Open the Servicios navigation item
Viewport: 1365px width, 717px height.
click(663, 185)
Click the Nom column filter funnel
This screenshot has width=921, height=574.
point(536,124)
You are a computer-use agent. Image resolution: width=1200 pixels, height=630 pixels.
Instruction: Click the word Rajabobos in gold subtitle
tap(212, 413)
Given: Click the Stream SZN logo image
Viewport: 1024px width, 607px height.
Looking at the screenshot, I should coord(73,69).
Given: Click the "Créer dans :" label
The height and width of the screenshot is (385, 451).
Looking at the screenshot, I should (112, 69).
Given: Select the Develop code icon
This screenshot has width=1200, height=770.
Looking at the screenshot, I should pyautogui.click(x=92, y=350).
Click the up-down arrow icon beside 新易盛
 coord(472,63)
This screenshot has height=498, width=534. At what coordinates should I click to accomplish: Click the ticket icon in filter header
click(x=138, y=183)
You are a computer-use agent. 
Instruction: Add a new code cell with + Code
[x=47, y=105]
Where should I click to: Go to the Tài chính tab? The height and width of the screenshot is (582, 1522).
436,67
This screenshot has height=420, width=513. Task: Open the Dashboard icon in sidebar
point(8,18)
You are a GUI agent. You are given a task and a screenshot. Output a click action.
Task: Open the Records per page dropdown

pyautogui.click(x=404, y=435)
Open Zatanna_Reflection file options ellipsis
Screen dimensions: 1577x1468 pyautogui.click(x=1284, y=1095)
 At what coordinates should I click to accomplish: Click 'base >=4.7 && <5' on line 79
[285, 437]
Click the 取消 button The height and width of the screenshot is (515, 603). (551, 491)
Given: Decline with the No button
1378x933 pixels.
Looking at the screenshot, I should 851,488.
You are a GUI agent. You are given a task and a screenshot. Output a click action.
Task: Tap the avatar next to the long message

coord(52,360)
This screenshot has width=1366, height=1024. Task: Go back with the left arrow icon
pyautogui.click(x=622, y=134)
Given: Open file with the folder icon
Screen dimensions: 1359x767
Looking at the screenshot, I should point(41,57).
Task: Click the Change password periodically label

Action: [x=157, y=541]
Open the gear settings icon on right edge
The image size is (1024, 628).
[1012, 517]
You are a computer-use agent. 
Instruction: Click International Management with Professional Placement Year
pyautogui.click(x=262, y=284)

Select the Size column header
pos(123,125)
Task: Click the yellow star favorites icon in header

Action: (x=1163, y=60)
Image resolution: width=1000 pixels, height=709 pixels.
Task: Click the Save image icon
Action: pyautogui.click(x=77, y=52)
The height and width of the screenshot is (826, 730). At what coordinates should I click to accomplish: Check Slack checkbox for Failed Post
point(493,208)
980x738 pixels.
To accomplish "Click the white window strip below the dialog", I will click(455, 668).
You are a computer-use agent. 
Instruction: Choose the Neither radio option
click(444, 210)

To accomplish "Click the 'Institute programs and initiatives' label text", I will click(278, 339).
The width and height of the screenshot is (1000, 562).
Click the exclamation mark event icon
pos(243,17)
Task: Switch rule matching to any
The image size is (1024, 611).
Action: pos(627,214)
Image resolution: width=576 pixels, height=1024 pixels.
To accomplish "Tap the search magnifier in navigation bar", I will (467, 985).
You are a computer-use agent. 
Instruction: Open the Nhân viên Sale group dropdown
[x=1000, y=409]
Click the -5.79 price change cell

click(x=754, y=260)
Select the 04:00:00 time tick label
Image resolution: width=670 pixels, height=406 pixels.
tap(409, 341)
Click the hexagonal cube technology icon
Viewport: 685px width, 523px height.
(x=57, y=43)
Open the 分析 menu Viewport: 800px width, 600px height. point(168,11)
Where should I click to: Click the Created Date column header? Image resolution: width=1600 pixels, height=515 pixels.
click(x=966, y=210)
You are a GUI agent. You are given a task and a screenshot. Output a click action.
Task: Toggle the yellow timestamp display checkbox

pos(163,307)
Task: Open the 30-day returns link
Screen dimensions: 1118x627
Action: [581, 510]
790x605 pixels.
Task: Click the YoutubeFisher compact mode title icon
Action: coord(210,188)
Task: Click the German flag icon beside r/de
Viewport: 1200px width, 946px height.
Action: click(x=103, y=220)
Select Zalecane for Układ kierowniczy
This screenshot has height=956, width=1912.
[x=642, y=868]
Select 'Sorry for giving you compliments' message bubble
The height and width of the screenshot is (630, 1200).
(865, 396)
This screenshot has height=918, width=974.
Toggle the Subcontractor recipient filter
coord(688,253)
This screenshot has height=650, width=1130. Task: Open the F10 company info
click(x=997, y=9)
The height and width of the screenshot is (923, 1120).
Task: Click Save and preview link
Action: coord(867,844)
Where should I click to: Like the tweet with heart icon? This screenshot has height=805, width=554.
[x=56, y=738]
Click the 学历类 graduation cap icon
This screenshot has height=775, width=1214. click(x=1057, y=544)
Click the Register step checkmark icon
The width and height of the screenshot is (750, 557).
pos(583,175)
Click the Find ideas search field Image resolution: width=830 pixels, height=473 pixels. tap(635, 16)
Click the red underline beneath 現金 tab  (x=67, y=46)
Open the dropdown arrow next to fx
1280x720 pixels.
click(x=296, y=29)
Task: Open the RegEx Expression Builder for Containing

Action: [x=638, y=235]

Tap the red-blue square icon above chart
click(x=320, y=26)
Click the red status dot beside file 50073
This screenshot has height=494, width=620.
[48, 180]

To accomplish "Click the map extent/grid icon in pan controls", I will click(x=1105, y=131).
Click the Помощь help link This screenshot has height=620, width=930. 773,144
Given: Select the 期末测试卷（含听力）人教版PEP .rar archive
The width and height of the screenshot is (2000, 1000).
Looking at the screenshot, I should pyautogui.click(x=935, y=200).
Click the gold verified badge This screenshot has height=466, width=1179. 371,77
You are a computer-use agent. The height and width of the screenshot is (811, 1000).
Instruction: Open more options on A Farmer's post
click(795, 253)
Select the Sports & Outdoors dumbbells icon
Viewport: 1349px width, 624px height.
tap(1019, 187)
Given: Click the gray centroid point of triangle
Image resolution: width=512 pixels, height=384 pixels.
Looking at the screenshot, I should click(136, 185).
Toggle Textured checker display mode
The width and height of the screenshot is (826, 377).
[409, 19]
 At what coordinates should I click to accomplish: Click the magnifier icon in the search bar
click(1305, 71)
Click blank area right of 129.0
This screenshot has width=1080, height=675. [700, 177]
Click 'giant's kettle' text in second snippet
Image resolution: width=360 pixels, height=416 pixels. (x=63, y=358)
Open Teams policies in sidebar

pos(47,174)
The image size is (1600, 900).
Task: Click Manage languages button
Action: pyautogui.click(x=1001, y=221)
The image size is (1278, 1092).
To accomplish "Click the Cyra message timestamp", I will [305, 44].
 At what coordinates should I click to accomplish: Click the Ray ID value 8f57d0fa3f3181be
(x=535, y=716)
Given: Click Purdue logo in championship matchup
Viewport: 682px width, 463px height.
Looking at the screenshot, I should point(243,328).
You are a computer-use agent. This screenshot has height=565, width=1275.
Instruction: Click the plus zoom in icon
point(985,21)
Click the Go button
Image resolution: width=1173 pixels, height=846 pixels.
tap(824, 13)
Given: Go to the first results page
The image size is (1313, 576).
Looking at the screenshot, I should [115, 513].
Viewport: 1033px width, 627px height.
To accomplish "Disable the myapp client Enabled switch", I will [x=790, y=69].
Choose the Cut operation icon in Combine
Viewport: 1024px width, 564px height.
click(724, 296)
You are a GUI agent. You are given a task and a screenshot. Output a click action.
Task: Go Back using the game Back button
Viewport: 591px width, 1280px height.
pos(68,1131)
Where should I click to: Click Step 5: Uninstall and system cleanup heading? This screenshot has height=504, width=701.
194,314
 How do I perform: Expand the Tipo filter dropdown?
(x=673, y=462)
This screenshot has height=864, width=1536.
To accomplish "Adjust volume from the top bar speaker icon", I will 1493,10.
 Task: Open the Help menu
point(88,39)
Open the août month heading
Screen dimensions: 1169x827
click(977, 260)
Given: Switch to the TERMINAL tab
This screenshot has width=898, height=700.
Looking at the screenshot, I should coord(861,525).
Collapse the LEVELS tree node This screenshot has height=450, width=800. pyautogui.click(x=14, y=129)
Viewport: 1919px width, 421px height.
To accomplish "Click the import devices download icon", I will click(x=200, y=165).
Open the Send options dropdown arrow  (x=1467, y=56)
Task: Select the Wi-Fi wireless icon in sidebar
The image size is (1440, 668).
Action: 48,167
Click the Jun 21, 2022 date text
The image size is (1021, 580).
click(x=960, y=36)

────────────────────

YOUR TASK -> Of all the entries above, repeat only the lines from the line that has "Task: Tap the avatar next to the long message" to the line that has "980x738 pixels.", both lines included, exactly.

RESPONSE AREA ->
Task: Tap the avatar next to the long message

coord(52,360)
This screenshot has width=1366, height=1024. Task: Go back with the left arrow icon
pyautogui.click(x=622, y=134)
Given: Open file with the folder icon
Screen dimensions: 1359x767
Looking at the screenshot, I should point(41,57).
Task: Click the Change password periodically label

Action: [x=157, y=541]
Open the gear settings icon on right edge
The image size is (1024, 628).
[1012, 517]
You are a computer-use agent. 
Instruction: Click International Management with Professional Placement Year
pyautogui.click(x=262, y=284)

Select the Size column header
pos(123,125)
Task: Click the yellow star favorites icon in header

Action: (x=1163, y=60)
Image resolution: width=1000 pixels, height=709 pixels.
Task: Click the Save image icon
Action: pyautogui.click(x=77, y=52)
The height and width of the screenshot is (826, 730). At what coordinates should I click to accomplish: Check Slack checkbox for Failed Post
point(493,208)
980x738 pixels.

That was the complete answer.